ACTIVITY:
Return a copy of each line in the listing that includes the word "agent".

DATA LISTING:

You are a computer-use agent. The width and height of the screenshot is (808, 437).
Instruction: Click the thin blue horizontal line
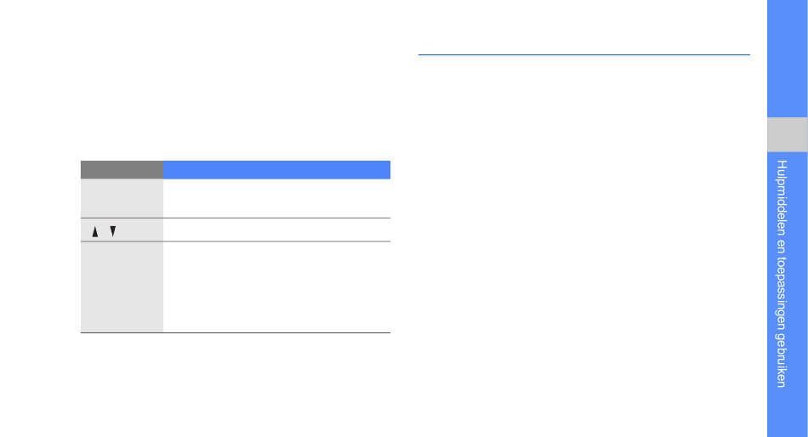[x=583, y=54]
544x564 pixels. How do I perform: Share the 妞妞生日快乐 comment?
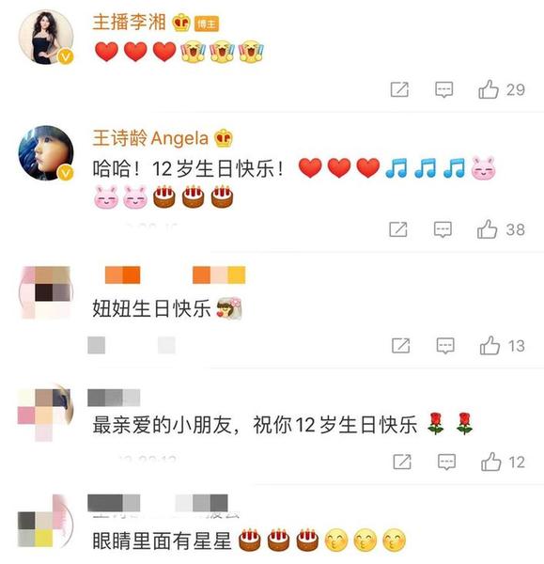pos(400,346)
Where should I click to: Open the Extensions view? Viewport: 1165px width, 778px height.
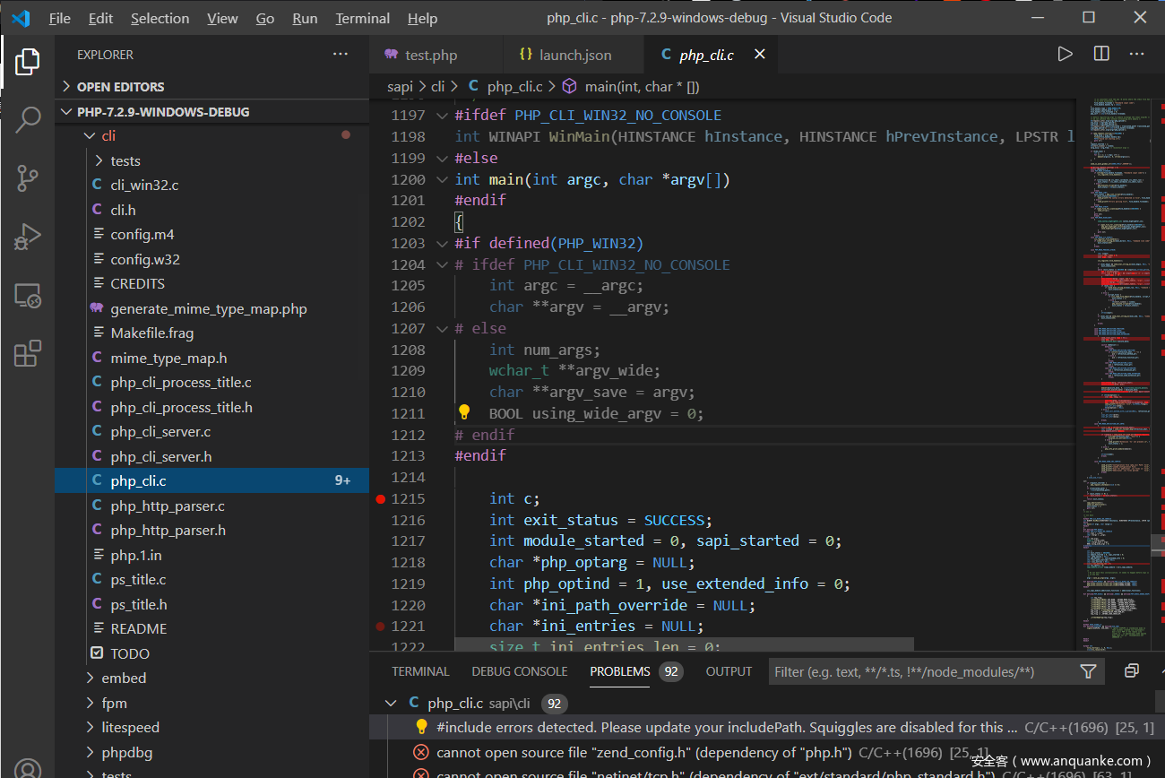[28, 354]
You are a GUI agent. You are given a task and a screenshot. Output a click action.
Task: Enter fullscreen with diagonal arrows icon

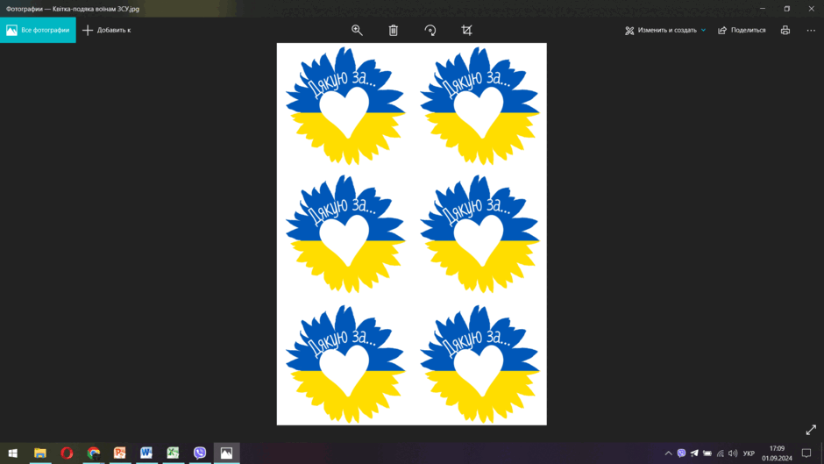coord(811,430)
* * *
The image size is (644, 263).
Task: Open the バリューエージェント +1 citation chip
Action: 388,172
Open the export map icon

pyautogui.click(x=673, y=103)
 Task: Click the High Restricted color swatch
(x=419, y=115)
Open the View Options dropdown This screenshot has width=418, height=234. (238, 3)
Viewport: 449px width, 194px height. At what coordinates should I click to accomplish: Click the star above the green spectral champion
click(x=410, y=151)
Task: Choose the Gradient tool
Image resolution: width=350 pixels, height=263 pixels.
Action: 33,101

RESPONSE AREA:
You are a computer-use agent. The width and height of the screenshot is (808, 437).
You are a GUI agent. You are given a task and a screenshot. Output a click action.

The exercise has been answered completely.